▶ _TASKS AND EXERCISES_
**1)** Shift each coordinate in the answers by -74 and write the records out again, requests included, covering everything from the line containing "Click the window on Bedroom 1's right wall" down to the end of the records, and nothing else.
**2)** Write what comes next in the article on Tracy Brower and neuroinclusive workplace design, picking up after its last sentence.

Designing for All Minds: Tracy Brower Brings Neuroinclusivity to the Workplace Conversation

By Brady Mick | June 2025

Each month, our IKO board brings you an industry expert with valuable insights, engaging stories, and thought-provoking perspectives on our ever-evolving world of work and place. In June 2025, we welcomed someone who embodies all of that and more, Dr. Tracy Brower.

Tracy is Vice President of Workplace Insight at Steelcase, the author of The Secrets to Happiness at Work,  Bring Work to Life, Crucial Connections (coming March 2026), and a senior contributor at Forbes and Fast Company. She’s also a trusted professional friend and someone I admire deeply for her work, her writing, and the joy she brings to every conversation. Just a day prior to our session, she had taken the stage at NeoCon to lead a standout panel on neuroinclusive design. For our Coffee Chat, she continued that conversation in her signature way: blending hard data with human experience, deep insight with actionable strategies.

A Four-Chapter Data Story

Tracy opened the session with a compelling four-part data narrative that framed neurodiversity not as a niche concern but as a pressing design and leadership imperative:

  1. It’s Prevalent: Nearly one in five people identify as neurodiverse. But when the question shifts to “Do you feel you think differently from others?” that number jumps to 28%. Among Gen Z and millennials, the figure is even higher.

▶ _RECORD EXTRACTS_
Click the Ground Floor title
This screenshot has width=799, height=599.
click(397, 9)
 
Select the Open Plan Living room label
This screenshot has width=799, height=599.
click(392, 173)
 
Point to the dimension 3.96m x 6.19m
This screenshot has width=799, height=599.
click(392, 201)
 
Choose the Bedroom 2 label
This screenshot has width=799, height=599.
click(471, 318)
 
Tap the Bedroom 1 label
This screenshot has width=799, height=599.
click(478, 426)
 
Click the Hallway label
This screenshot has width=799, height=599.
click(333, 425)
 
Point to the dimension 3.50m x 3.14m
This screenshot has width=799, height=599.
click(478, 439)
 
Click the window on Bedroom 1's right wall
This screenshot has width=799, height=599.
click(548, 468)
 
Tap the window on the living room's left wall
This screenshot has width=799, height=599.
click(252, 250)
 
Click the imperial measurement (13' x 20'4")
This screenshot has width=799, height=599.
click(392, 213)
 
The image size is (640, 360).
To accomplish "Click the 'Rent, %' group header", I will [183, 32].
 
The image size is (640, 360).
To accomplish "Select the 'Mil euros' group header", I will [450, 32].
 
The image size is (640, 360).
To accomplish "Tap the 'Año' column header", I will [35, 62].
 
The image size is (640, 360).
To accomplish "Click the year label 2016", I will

▶ _PER-TASK ANSWERS_
**1)**
Click the window on Bedroom 1's right wall
This screenshot has width=799, height=599.
click(474, 394)
 
Tap the window on the living room's left wall
This screenshot has width=799, height=599.
click(178, 176)
 
Click the imperial measurement (13' x 20'4")
This screenshot has width=799, height=599.
click(318, 139)
 
The image size is (640, 360).
To accomplish "Click the 'Rent, %' group header", I will [109, -42].
 
The image size is (640, 360).
To accomplish "Select the 'Mil euros' group header", I will [376, -42].
 
The image size is (640, 360).
To accomplish "Tap the 'Año' column header", I will [-39, -12].
 
The image size is (640, 360).
To accomplish "Click the year label 2016", I will

**2)**
  2. It’s a Trend, Not a Blip: Younger generations are more willing to talk openly about neurodiversity and to ask for accommodation. This is not a passing issue. This change is shaping the future of workplace design and culture.
  3. There’s a Disconnect: While 83% of people believe accommodations benefit everyone, 60% still fear stigma when requesting them. This points to a cultural lag that thoughtful workplace strategies can address.
  4. The Value Is Real: People who identify as neurodivergent often bring heightened capabilities in creativity, focus, pattern recognition, and innovation. When well-supported, these individuals report higher job satisfaction and are easier to retain.

From Universal Design to Targeted Belonging

Tracy challenged us to move beyond universal design as the only goal. “If you designed a playground with only universal design in mind,” she said, “you wouldn’t have swings or slides or climbing walls because not everyone can use them.” Instead, she advocated for targeted design of environments that support specific needs and invite everyone to belong.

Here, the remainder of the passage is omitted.